PAGE -

Producing Acoustic Guitar
The acoustic guitar is very much in style today. Crossing between folk, pop and rock genres. While the acoustic guitar remains one of the most simple instruments, it also remains one of the hardest to get a great sound on in the studio. It's really not that difficult though, if you follow a few basic rules.
The sound you get has a great deal to do with the quality of the player. Choose an appropriate type and gauge of string for the instrument and for the kind of sound you're after and make sure that the guitar's action is set up correctly so that it plays without buzzing. There are many different types of steel-cored wound string, all of which have subtly different properties. The most commonly used types on acoustic guitars are bronze, phosphor bronze and nickel wound. An instrument with lighter gauge strings (perhaps an 11 to 50 set) will generally be easier to play, but the sound will be thinner and low in volume. On the other hand, very heavy strings (perhaps a set beginning with a 15-gauge top E) can sometimes sound tubby and lacking in overtones on the wound strings. The best compromise is usually the heaviest set of strings that are still comfortable enough for the guitarist to play. Usually starting with medium gauge strings will give you a decent sound.

INSTRUCTIONS -
A. List the most commonly used types of wound string on acoustic guitars that the text on producing acoustic guitar above names.
B. Answer these questions from the text on producing acoustic guitar above:
(i) Which genres does the acoustic guitar cross between?
(ii) What set is given as an example of lighter gauge strings?
(iii) Which strings does the text say usually give a decent sound to start with?

RAW RECORDS -
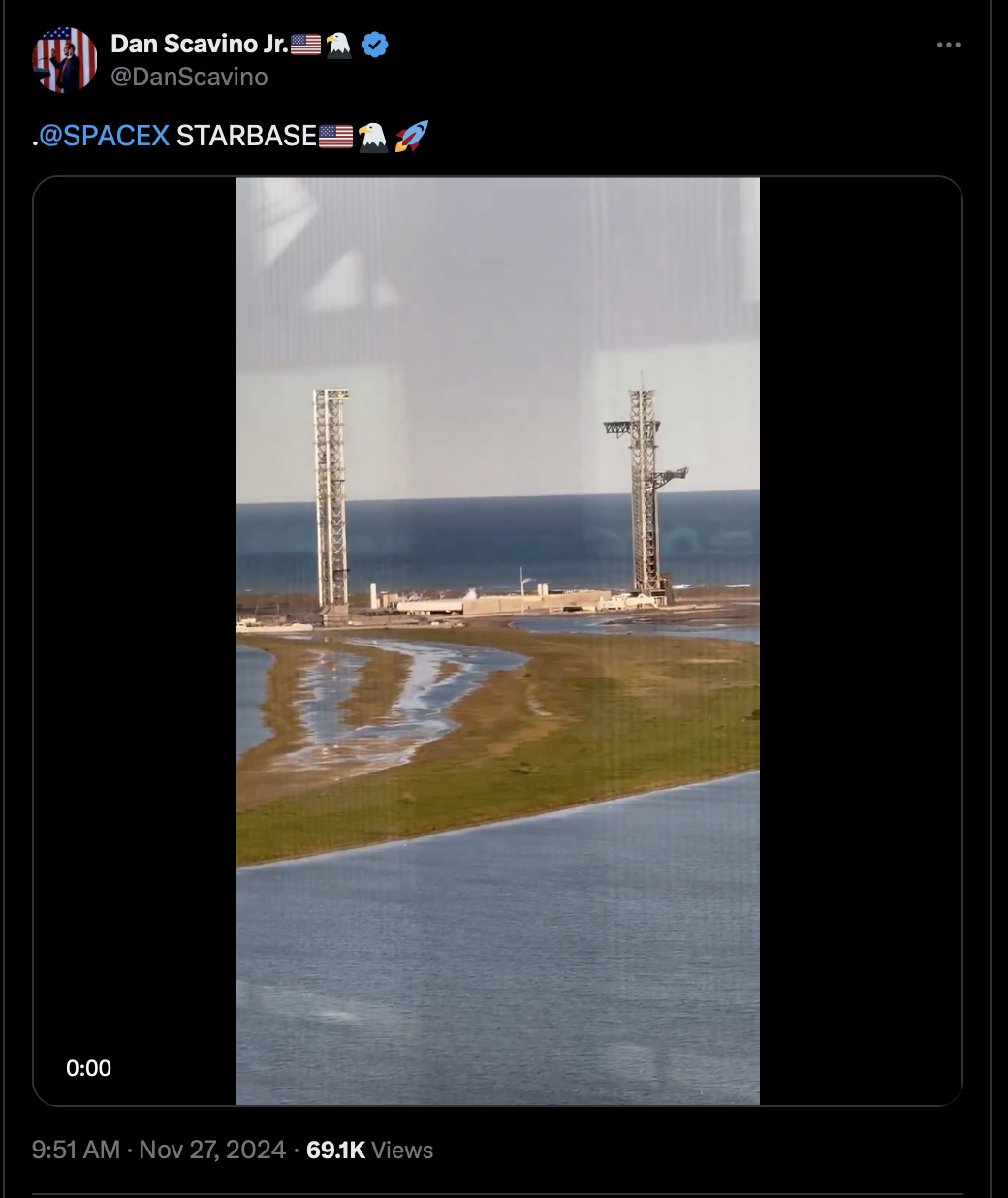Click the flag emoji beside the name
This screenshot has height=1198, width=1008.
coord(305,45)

---

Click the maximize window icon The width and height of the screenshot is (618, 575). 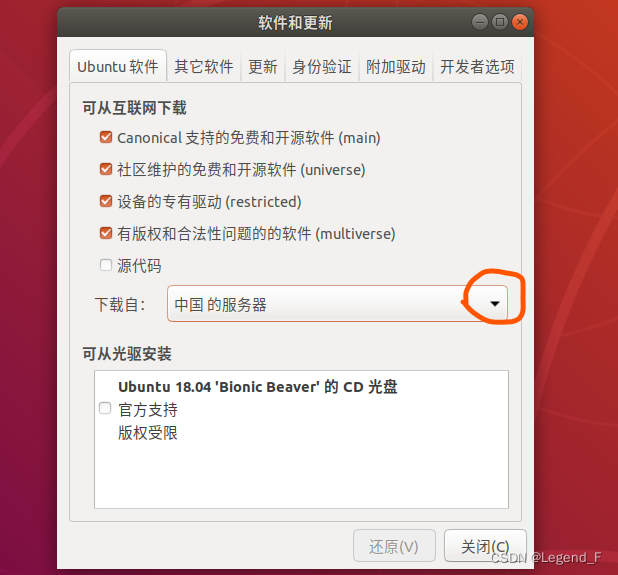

==

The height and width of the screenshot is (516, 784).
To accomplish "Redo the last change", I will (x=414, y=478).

RESPONSES IN ORDER -
A. Bronze, phosphor bronze, nickel wound

B.
(i) Folk, pop and rock
(ii) An 11 to 50 set
(iii) Medium gauge strings